Comparative fault systems fall into one of three basic types: pure contributory negligence, pure comparative fault, and modified comparative fault (sometimes referred to as “proportionate responsibility”). The comparative fault standards for the 51 jurisdictions break down as follows:
Pure Contributory Negligence
Only four states and the District of Columbia recognize the Pure Contributory Negligence Rule, which says that a damaged party cannot recover any damages if it is even 1% at fault. The jurisdictions which employ the Pure Contributory Negligence Rule include Alabama, District of Columbia, Maryland, North Carolina, and Virginia. Under this rule, a plaintiff found 10% at fault for causing an accident will recover nothing, even though the defendant is 90% at fault. In certain cases, the contributory negligence defense can be overcome. If the plaintiff can prove that the defendant’s willful and wanton acts caused the injury, then the defendant cannot claim contributory negligence bars the plaintiff from recovery. Likewise, if the plaintiff can show that the defendant had the last clear chance to avoid an accident and did not do so, then the defendant can still be held accountable even if a plaintiff is found contributorily negligent.
Pure Comparative Fault
Thirteen states recognize the Pure Comparative Fault Rule, which allows a damaged party to recover even if it is 99% at fault, although the recovery is reduced by the damaged party’s degree of fault. These states include Alaska, Arizona, California, Florida, Kentucky, Louisiana, Mississippi, Missouri, New Mexico, New York, Rhode Island, South Dakota, and Washington.

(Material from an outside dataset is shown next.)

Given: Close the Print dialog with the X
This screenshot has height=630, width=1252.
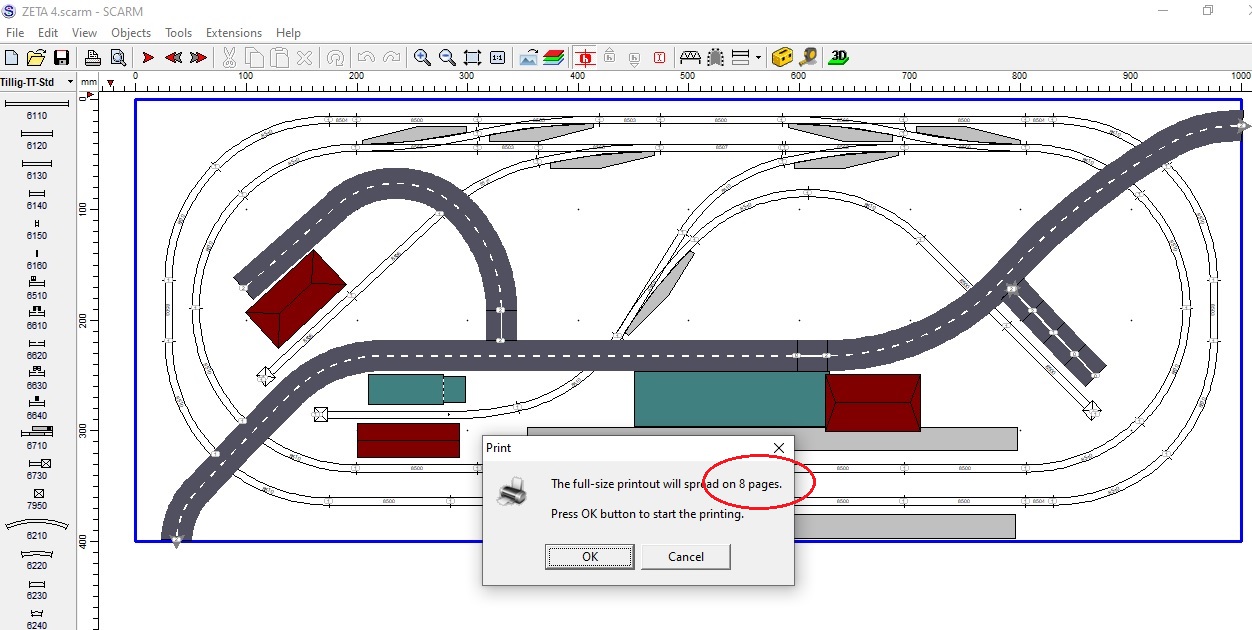Looking at the screenshot, I should pyautogui.click(x=779, y=448).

Modified Comparative Fault
There are competing schools of thought in the 33 states that recognize the Modified Comparative Fault Rule.
Twelve states follow the 50% Bar Rule, meaning a damaged party cannot recover if it is 50% or more at fault, but if it is 49% or less at fault, it can recover, although its recovery is reduced by its degree of fault. States which adhere to the 50% Bar Rule within modified comparative fault include Arkansas, Colorado, Georgia, Idaho, Kansas, Maine, Nebraska, North Dakota, South Carolina, Tennessee, Utah, and West Virginia.
Twenty-one states follow the 51% Bar Rule under which a damaged party cannot recover if it is 51% or more at fault. However, the damaged party can recover if it is 50% or less at fault, but that recovery would be reduced by its degree of fault. The states which follow the 51% Bar Rule include Connecticut, Delaware, Hawaii, Illinois, Indiana, Iowa, Massachusetts, Michigan, Minnesota, Montana, Nevada, New Hampshire, New Jersey, Ohio, Oklahoma, Oregon, Pennsylvania, Texas, Vermont, Wisconsin, and Wyoming.
In a pure contributory negligence jurisdiction, if the jury finds the plaintiff was the least bit negligent and contributed to the accident, then the plaintiff will recover nothing. Therefore, even if the plaintiff is only 5% at fault and the defendant is 95% at fault, the plaintiff recovers nothing.
In a comparative negligence jurisdiction, if a jury finds that plaintiff is 5% at fault and defendant is 95% at fault, plaintiff would still be able to recover, but his $10,000 in damages would be reduced by his 5% at fault, so plaintiff would recover only $9,500.
Comparative negligence jurisdictions differ among states. For example, if the plaintiff is found to be 50% at fault, and the defendant is 50% at fault, some comparative negligence states would still allow the plaintiff to recover $5,000 (50% of his damages), while other states would prevent him from recovering anything because he is equally at fault with the other driver. Some argue that comparative negligence jurisdictions are unfair because a difference of just 1% of fault is all it takes for a plaintiff to go from recovering half his damages to recovering nothing.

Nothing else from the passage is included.